In a Spanish Province, a Twilight of the Matadors

禁止鬥牛 只為分離

By Michael Kimmelman

BARCELONA – Here in Catalonia, this persistently separatist-minded region of Spain, bullfighting has been in trouble for ages. And the economy hasn’t helped. Ticket prices are akin to opera’s. Fights are expensive to produce. The number of bullfights plummeted across Spain this year.
在加泰隆尼亞這個堅持脫離西班牙的自治區,鬥牛一向是個問題。經濟情勢也幫不上忙。它的票價如同歌劇。鬥牛的製作費高居不下。今年全西班牙的鬥牛場次直直落。
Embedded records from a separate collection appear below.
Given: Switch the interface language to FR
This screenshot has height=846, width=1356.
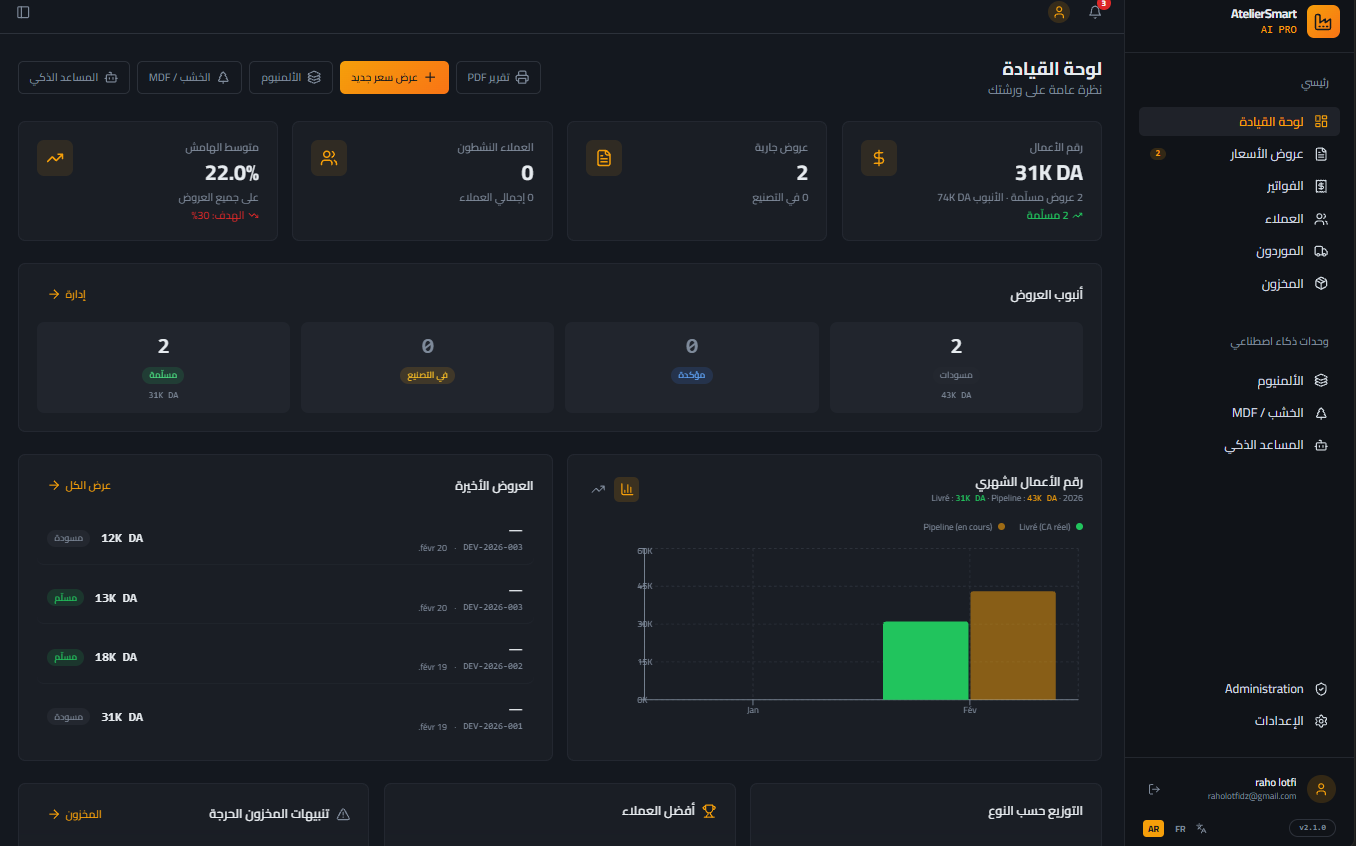Looking at the screenshot, I should point(1180,829).
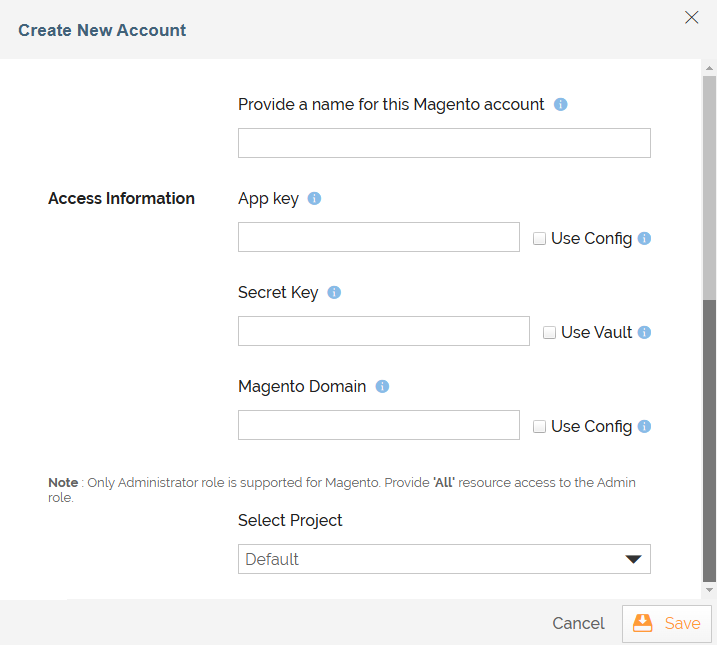Click the App key input field
This screenshot has height=645, width=717.
pyautogui.click(x=379, y=237)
But José Tomás still draws enormous crowds. For aficionados, he is the last best hope for toreo, as bullfighting is called. Reclusive, a matador of unearthly fearlessness and calm, steeped in history and mystery, he retired in 2002, at 27 and the height of his fame, only to return unexpectedly five years later in Barcelona for what turned out to be the first sellout in 20 years at the 19,000-seat Plaza Monumental, this city’s beautiful old brick-and-tile bullring.
但是荷西‧多瑪士仍然魅力不減。對鬥牛迷而言,他是鬥牛界的最後希望。這位超凡、無畏、冷靜的鬥牛士,在200227歲名聲最旺時隱退。5年後不預期的出現在巴塞隆那紀念廣場的磚造古老鬥牛場,使這個擁有19,000座位的場地,近20年來首次爆滿。
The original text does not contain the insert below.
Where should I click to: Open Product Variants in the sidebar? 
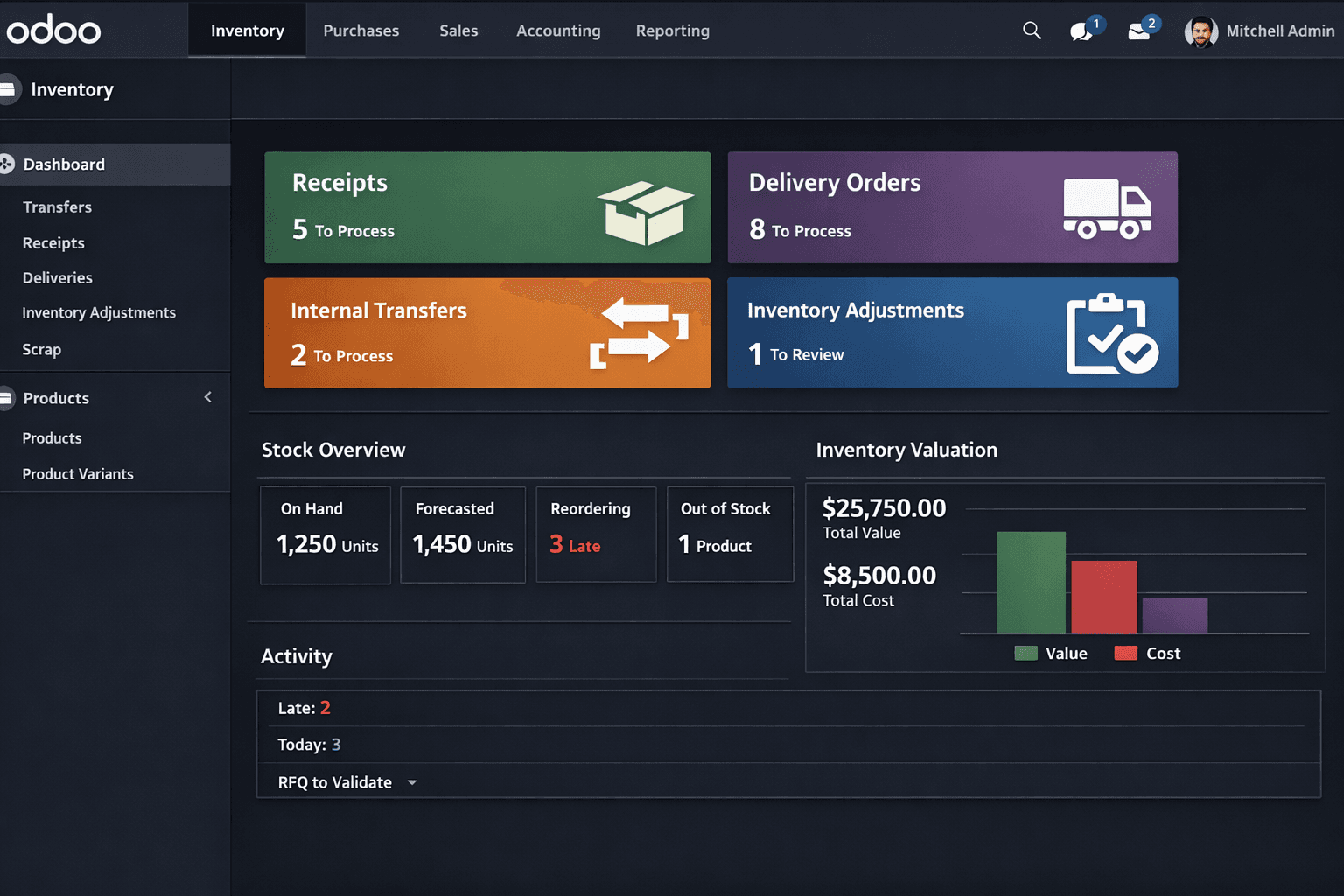tap(78, 473)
Sunday he was back, for another special occasion: perhaps the last bullfight ever in Catalonia. 
星期天他為了特殊的場合回來:也許是為加泰隆尼亞的最後一場鬥牛。

Over the last three decades or so, dwindling interest among young Catalans has combined with pressure from animal-rights advocates and from Catalan nationalists to cripple toreo in Catalonia. Across the region’s four provinces, bullrings have closed; Barcelona’s is the only one still active.
過去30多年,年青的加泰隆尼亞人失去興趣,加上主張動物權利人士的施壓及加泰隆尼亞極端分子,使鬥牛士在此吃瘪。自治區裡4個省份的鬥牛場都已關閉;只剩下巴塞隆那的還在運作。

Now a referendum before the Catalan Parliament would end bullfighting here altogether. There has long been talk in this part of Spain about a total prohibition on toreo. Fans have played it down. But this time, even aficionados think a ban is likely to pass.
禁止鬥牛長期以來就是這個地區的話題。加泰隆尼亞議會和公民複決一致傾向終結鬥牛。鬥牛迷們試圖冷處理,但到如今,也認為挽回無望。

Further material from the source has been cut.